▶ [Objective]:
Will you transcribe the forum thread about implementing a hunspell stemmer in Java, word for word and line for line?

▶ [Reading passage]:
——

Questions to implement an hunspell stemmer in Java

Next Topic
 
classic Classic list List threaded Threaded
4 messages Options
Reply | Threaded
Open this post in threaded view
|

Questions to implement an hunspell stemmer in Java

Frédéric Glorieux

Hi all,

Sorry for cross posting if some one read the same message on the users list.

I'm working for european medieval languages (latin for now and soon :
old french, occitan). Searching in texts need stemming. I have
implemented a first working prototype of a Java stemmer, using huspell
dic and aff files, on medieval latin (code will of course be open
source). We started on the dict-la extension project
http://extensions.services.openoffice.org/project/dict-la (thanks a
lot). I have two questions I would be glad to solve in your way, to be
sure that lexical resources developped in our context could be also used
with hunspell. Sadly, I'm not able to read well C, so I have to ask
questions in (bad) English.

A first problem of medieval languages is to have no exact orthography.

——

▶ [Recorded information]:
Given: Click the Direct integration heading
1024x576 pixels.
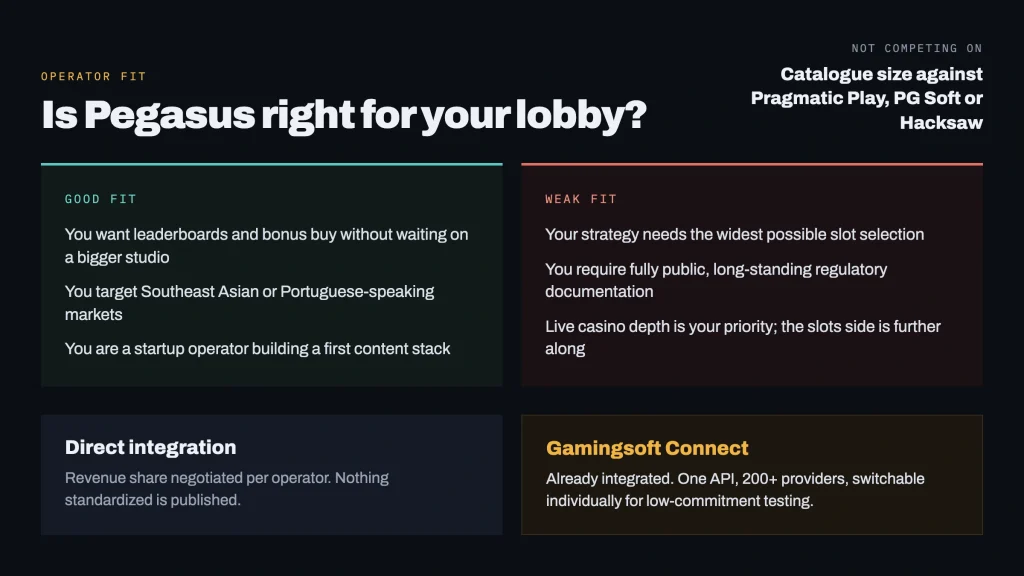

——

▶ [Written response]:
Questions to implement an hunspell stemmer in Java

Next Topic
 
classic Classic list List threaded Threaded
4 messages Options
Reply | Threaded
Open this post in threaded view
|

Questions to implement an hunspell stemmer in Java

Frédéric Glorieux

Hi all,

Sorry for cross posting if some one read the same message on the users list.

I'm working for european medieval languages (latin for now and soon :
old french, occitan). Searching in texts need stemming. I have
implemented a first working prototype of a Java stemmer, using huspell
dic and aff files, on medieval latin (code will of course be open
source). We started on the dict-la extension project
http://extensions.services.openoffice.org/project/dict-la (thanks a
lot). I have two questions I would be glad to solve in your way, to be
sure that lexical resources developped in our context could be also used
with hunspell. Sadly, I'm not able to read well C, so I have to ask
questions in (bad) English.

A first problem of medieval languages is to have no exact orthography.